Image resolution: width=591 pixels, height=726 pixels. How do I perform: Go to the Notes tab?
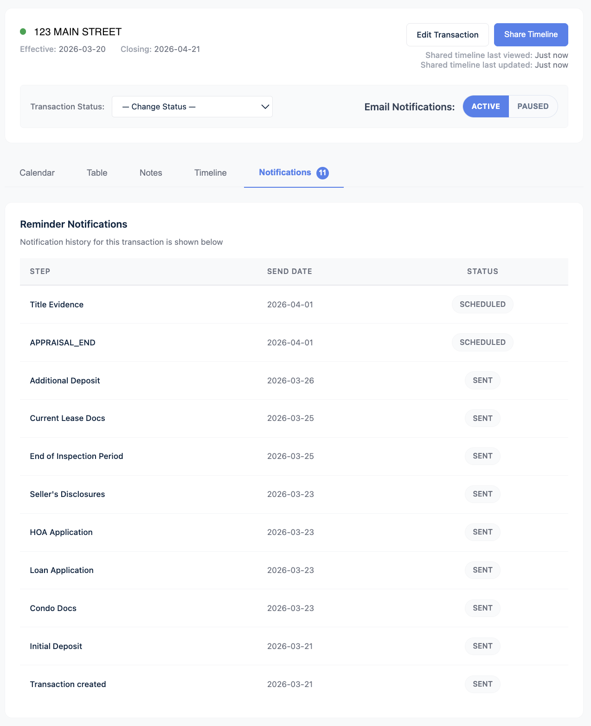pyautogui.click(x=151, y=173)
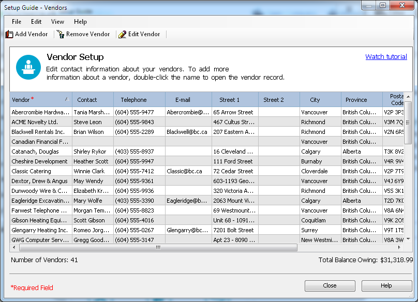This screenshot has height=302, width=418.
Task: Open the Watch tutorial link
Action: [386, 57]
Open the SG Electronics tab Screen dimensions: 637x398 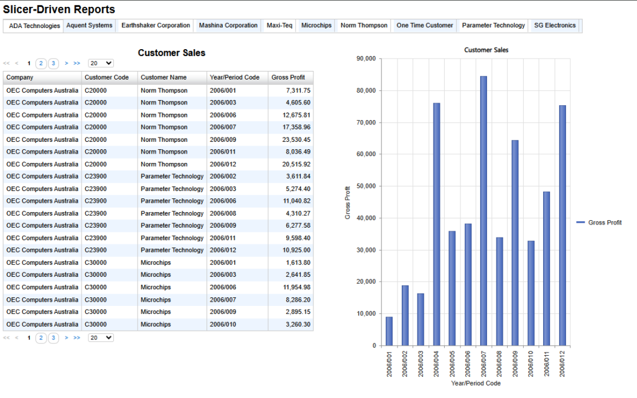coord(555,25)
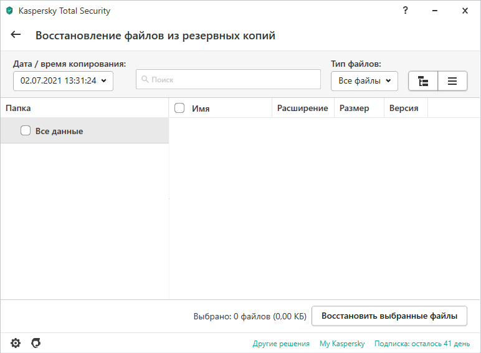
Task: Click the support agent icon
Action: click(36, 343)
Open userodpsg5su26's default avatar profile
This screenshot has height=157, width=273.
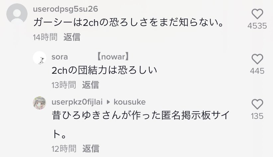pyautogui.click(x=17, y=14)
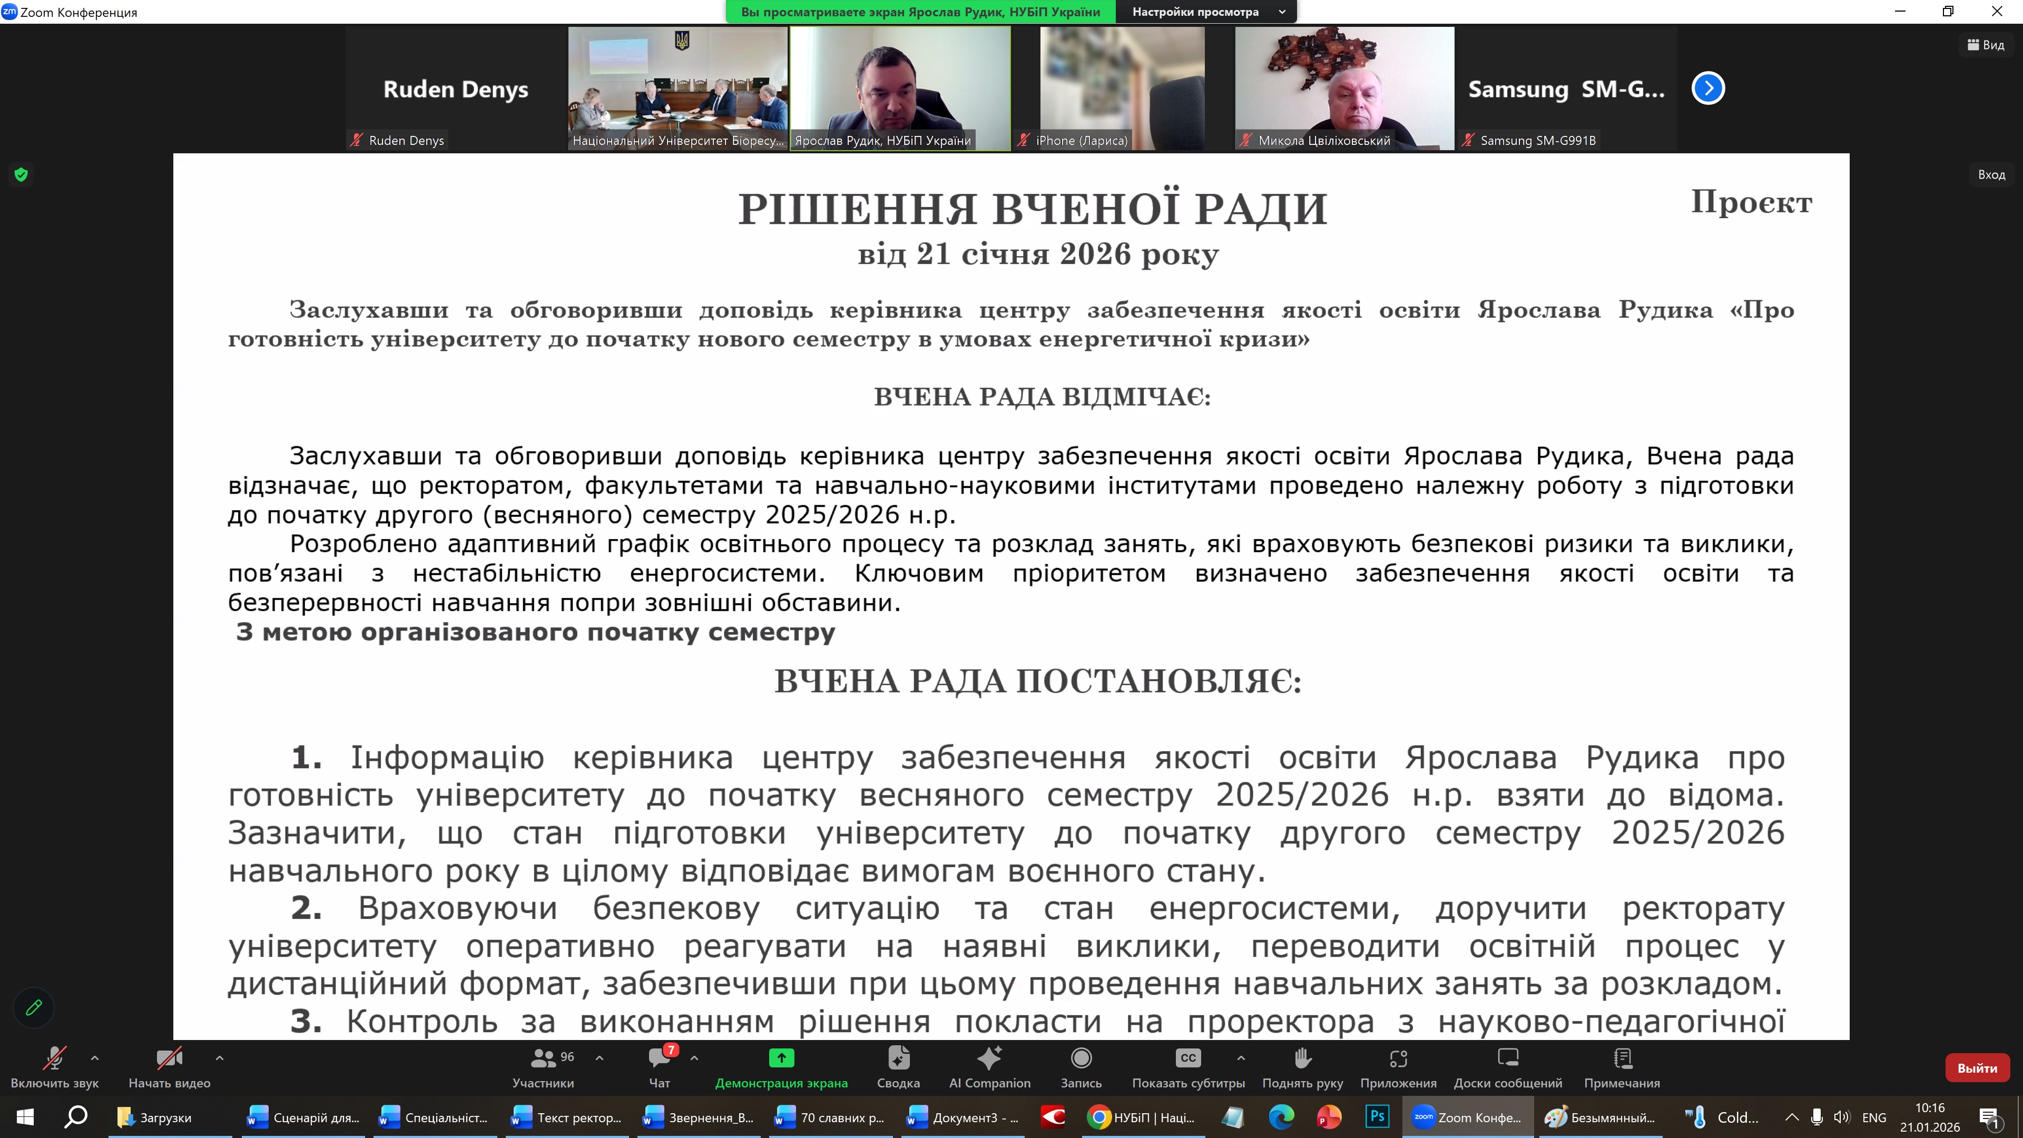Start recording with the Запись button
The height and width of the screenshot is (1138, 2023).
[x=1081, y=1059]
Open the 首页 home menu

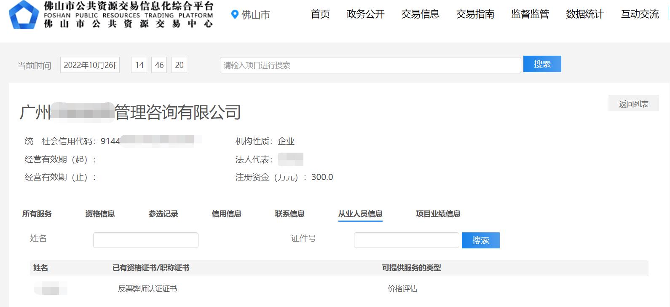(x=320, y=14)
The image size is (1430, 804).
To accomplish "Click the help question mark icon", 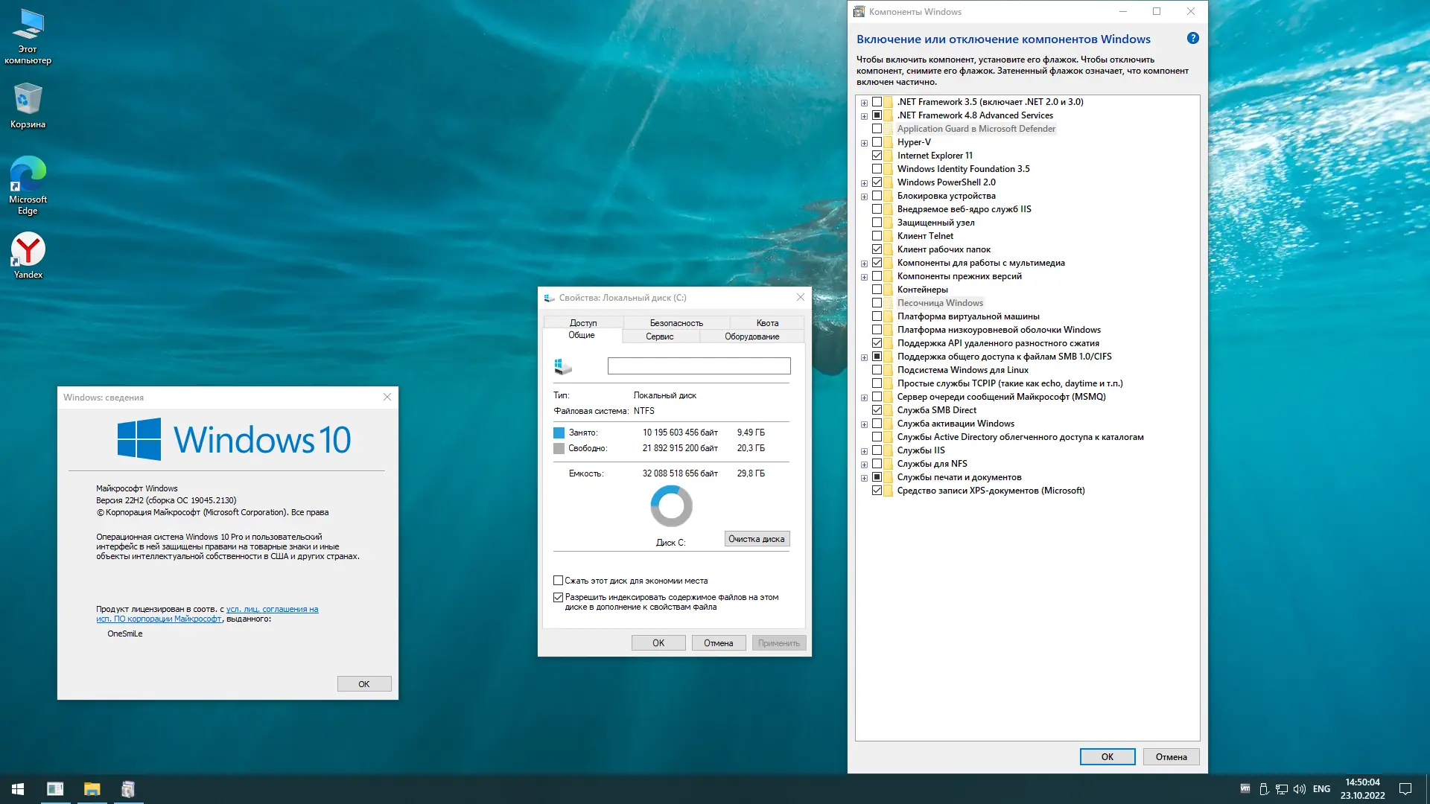I will (1192, 39).
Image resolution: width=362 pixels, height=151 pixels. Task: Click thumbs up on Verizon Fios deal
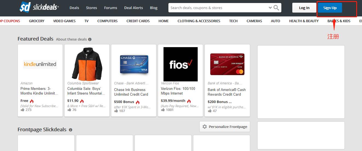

## [What is asked]
Swap "Notes tab" for "Settings tab" in everything from the start of the rows down through the line containing "Action: [386, 57]", and change nothing else. Leave the pictures out of your answer.

## [Response]
Image resolution: width=591 pixels, height=726 pixels. How do I perform: Go to the Settings tab?
pyautogui.click(x=151, y=173)
This screenshot has height=302, width=418.
Task: Open the Watch tutorial link
Action: [386, 57]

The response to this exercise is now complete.